Establishing a family motto is a great way to help your child understand and internalize the values that your family stands for and prioritizes.
Hard work? Honesty? Kindness? Punctuality? Generosity? What values matter most to you as a family? Since the answer can’t be “all of them,” the exercise of establishing a family motto is a great way to help your child understand and internalize the values that your family stands for and prioritizes. Here’s how to do it.
- Make a commitment to raising a child with strong moral character. Prioritize this decision for your family, and think of values as an essential part of your role (hint: many of us feel this way, but don’t give our attention and focus to supporting this development). Explicitly talk about moral character - what type of family you want to be - regularly and often. For example, “In this family, we care about other people because it matters to us that others are well cared for” or, “This family always tells the truth, even if it is hard.”

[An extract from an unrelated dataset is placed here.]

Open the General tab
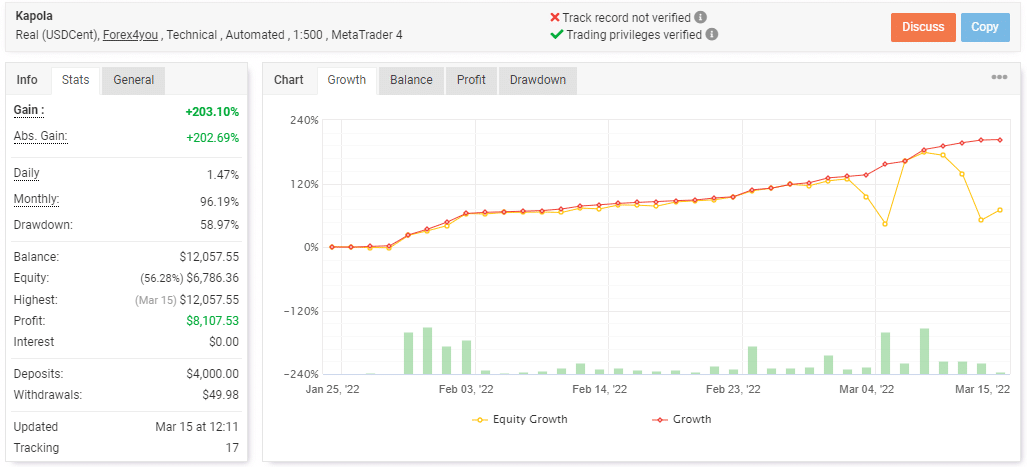 point(133,80)
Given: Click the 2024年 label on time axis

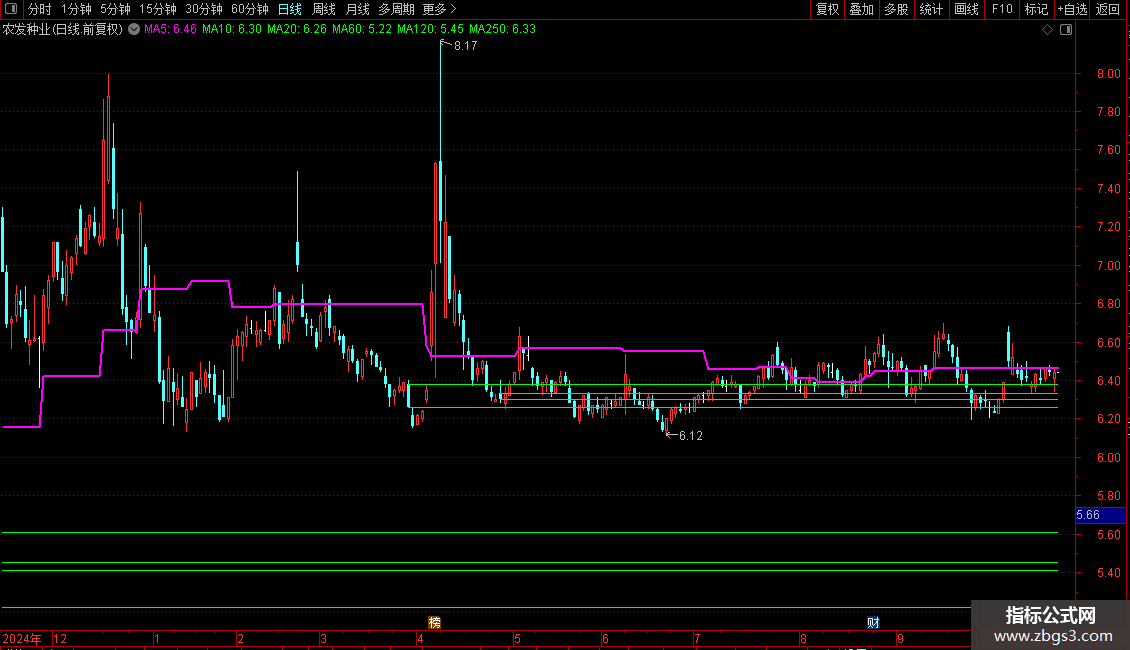Looking at the screenshot, I should pyautogui.click(x=23, y=638).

- Take the time to identify your values and talk about them as a family. Do a value-setting exercise (try one from Michelle Borba’s book Building Moral Intelligence for help if you need it) and determine the values that matter most to you, your co-parent, and your children (depending on age). Focus on 2-3 maximum (so you can fit them in a mission statement). Announce this decision/share ideas about values in a family meeting.

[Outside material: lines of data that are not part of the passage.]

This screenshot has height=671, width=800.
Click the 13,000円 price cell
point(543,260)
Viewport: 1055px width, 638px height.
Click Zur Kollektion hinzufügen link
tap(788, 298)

- Hold a family meeting to discuss your family values. Start by asking your children, “What do you think we stand for in this family?” or, “What is most important to us in this family?” Their answers may surprise you, and will definitely help you to gain insight into what messages you’ve been promoting. For example, if they say “good grades,” you may have been hitting academic achievement too hard, or “being good” may suggest that you’ve been focused exclusively on behavior. Use this feedback to help and reset your priorities, or share with your children what your thinking is about what really matters (for example, “Grades can be important to look at, but what we really care about is that you give it your best. If you try your hardest and the grades aren’t perfect, that is OK with us, and that’s what really matters.”)
- Be an example of living with strong moral values. As with everything we will ever talk about, you are your child’s most powerful example and teacher. EVERY time. What you do means far more than what you say. Think about how you embody the values you’ve chosen (are you honest, kind, hard-working, trustworthy, generous, etc.). Try to embody your mission statement every day, and talk about your own commitment to morals and character.